** Set task **
Rewrite the data below, changing each "Identify the location of" to "Find the position of" and leaving everything else unchanged.
==== The input
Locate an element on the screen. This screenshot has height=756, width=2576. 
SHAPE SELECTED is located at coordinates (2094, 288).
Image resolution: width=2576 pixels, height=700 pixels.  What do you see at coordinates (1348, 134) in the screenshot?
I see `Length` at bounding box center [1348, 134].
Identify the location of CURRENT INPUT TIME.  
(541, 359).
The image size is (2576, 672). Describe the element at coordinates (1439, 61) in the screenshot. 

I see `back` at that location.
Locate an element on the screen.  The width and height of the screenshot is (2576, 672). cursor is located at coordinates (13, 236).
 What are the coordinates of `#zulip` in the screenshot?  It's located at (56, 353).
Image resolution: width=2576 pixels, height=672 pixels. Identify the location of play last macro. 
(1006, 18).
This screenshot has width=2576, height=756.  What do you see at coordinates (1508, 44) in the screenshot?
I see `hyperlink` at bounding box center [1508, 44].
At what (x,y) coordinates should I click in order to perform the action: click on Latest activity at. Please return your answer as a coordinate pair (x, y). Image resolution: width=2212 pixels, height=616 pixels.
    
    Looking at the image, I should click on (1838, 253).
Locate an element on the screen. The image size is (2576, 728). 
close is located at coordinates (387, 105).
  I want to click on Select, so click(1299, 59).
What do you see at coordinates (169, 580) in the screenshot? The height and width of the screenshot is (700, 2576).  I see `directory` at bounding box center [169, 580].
========
** Solution to this exercise **
Locate an element on the screen. This screenshot has height=756, width=2576. 
SHAPE SELECTED is located at coordinates (2094, 288).
Image resolution: width=2576 pixels, height=700 pixels.  What do you see at coordinates (1348, 134) in the screenshot?
I see `Length` at bounding box center [1348, 134].
Find the position of CURRENT INPUT TIME.  
(541, 359).
The image size is (2576, 672). Describe the element at coordinates (1439, 61) in the screenshot. 

I see `back` at that location.
Locate an element on the screen.  The width and height of the screenshot is (2576, 672). cursor is located at coordinates (13, 236).
 What are the coordinates of `#zulip` in the screenshot?  It's located at (56, 353).
Image resolution: width=2576 pixels, height=672 pixels. Find the position of play last macro. 
(1006, 18).
This screenshot has width=2576, height=756.  What do you see at coordinates (1508, 44) in the screenshot?
I see `hyperlink` at bounding box center [1508, 44].
At what (x,y) coordinates should I click in order to perform the action: click on Latest activity at. Please return your answer as a coordinate pair (x, y). Image resolution: width=2212 pixels, height=616 pixels.
    
    Looking at the image, I should click on (1838, 253).
Locate an element on the screen. The image size is (2576, 728). 
close is located at coordinates (387, 105).
  I want to click on Select, so click(1299, 59).
What do you see at coordinates (169, 580) in the screenshot? The height and width of the screenshot is (700, 2576).  I see `directory` at bounding box center [169, 580].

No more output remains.